__Work instructions__: Pick out every line in the items below that contains the string "width" and copy each of those lines.

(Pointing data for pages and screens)
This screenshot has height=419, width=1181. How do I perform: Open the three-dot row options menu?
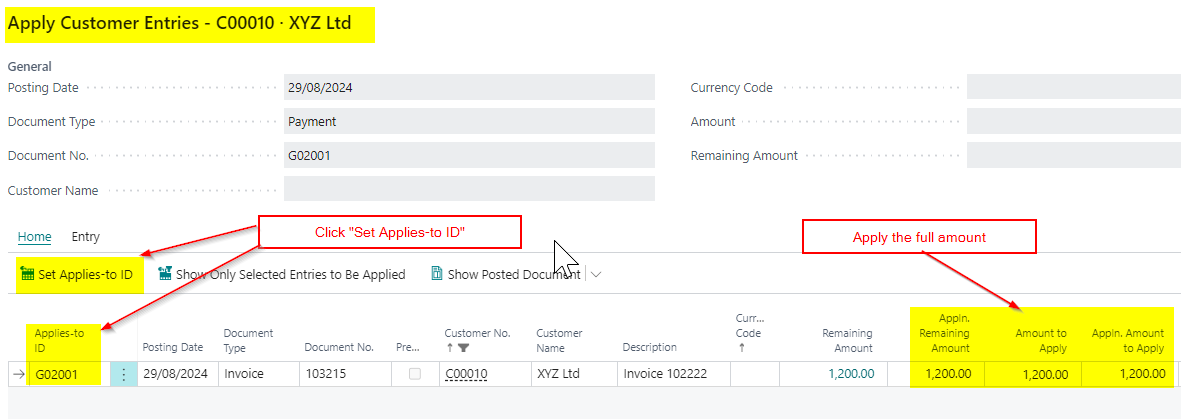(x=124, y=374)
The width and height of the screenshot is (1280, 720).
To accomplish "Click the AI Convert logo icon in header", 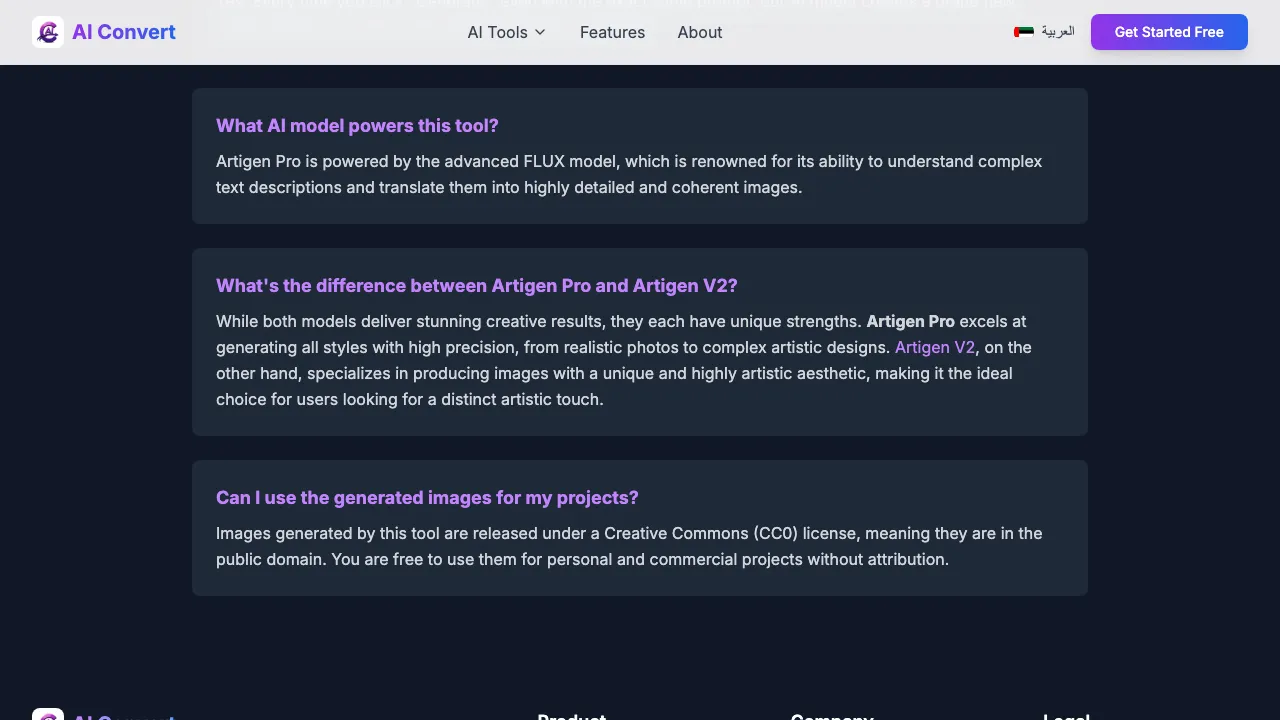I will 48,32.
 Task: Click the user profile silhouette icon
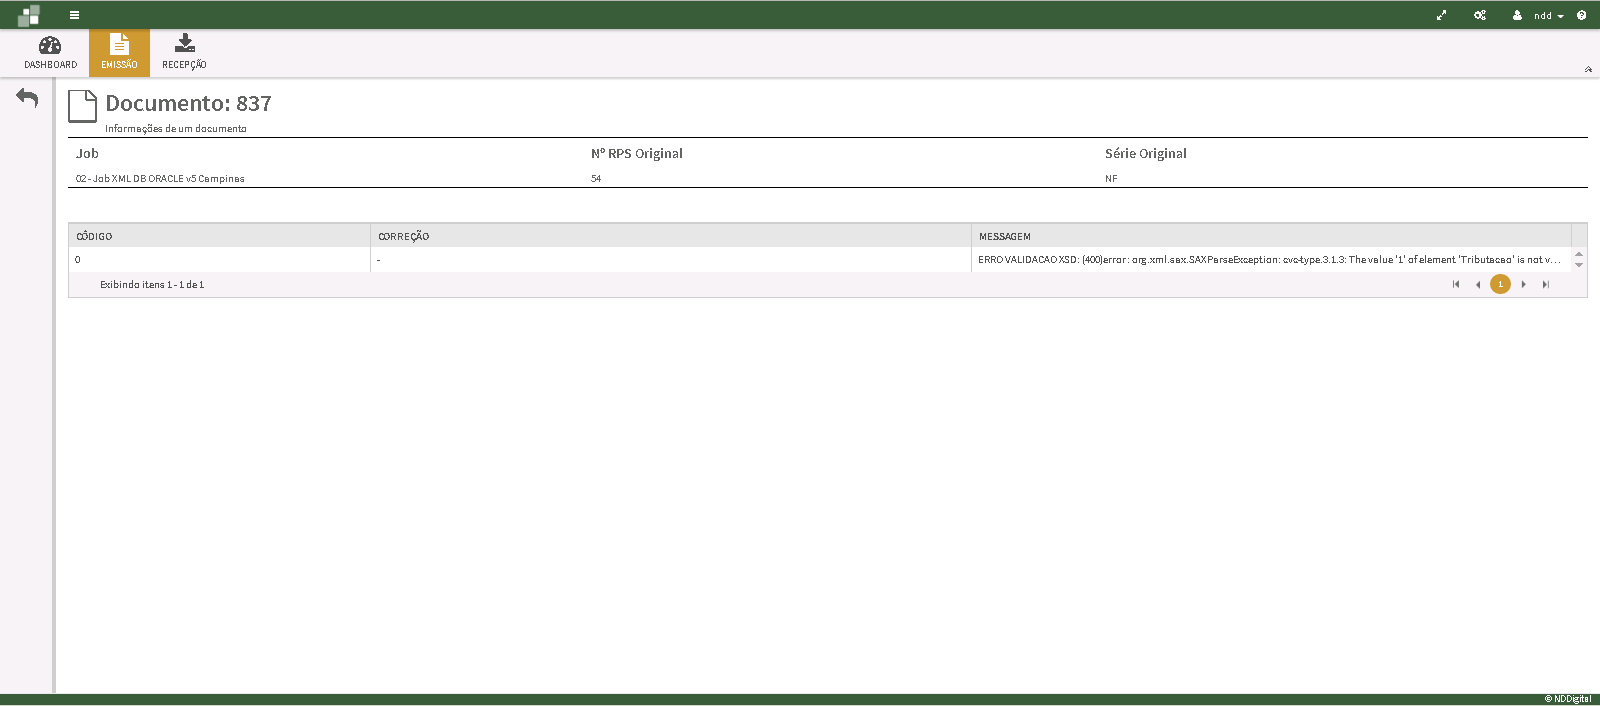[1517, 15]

__Full answer__:
This screenshot has height=419, width=1181. How do I perform: Open the three-dot row options menu?
The width and height of the screenshot is (1280, 720).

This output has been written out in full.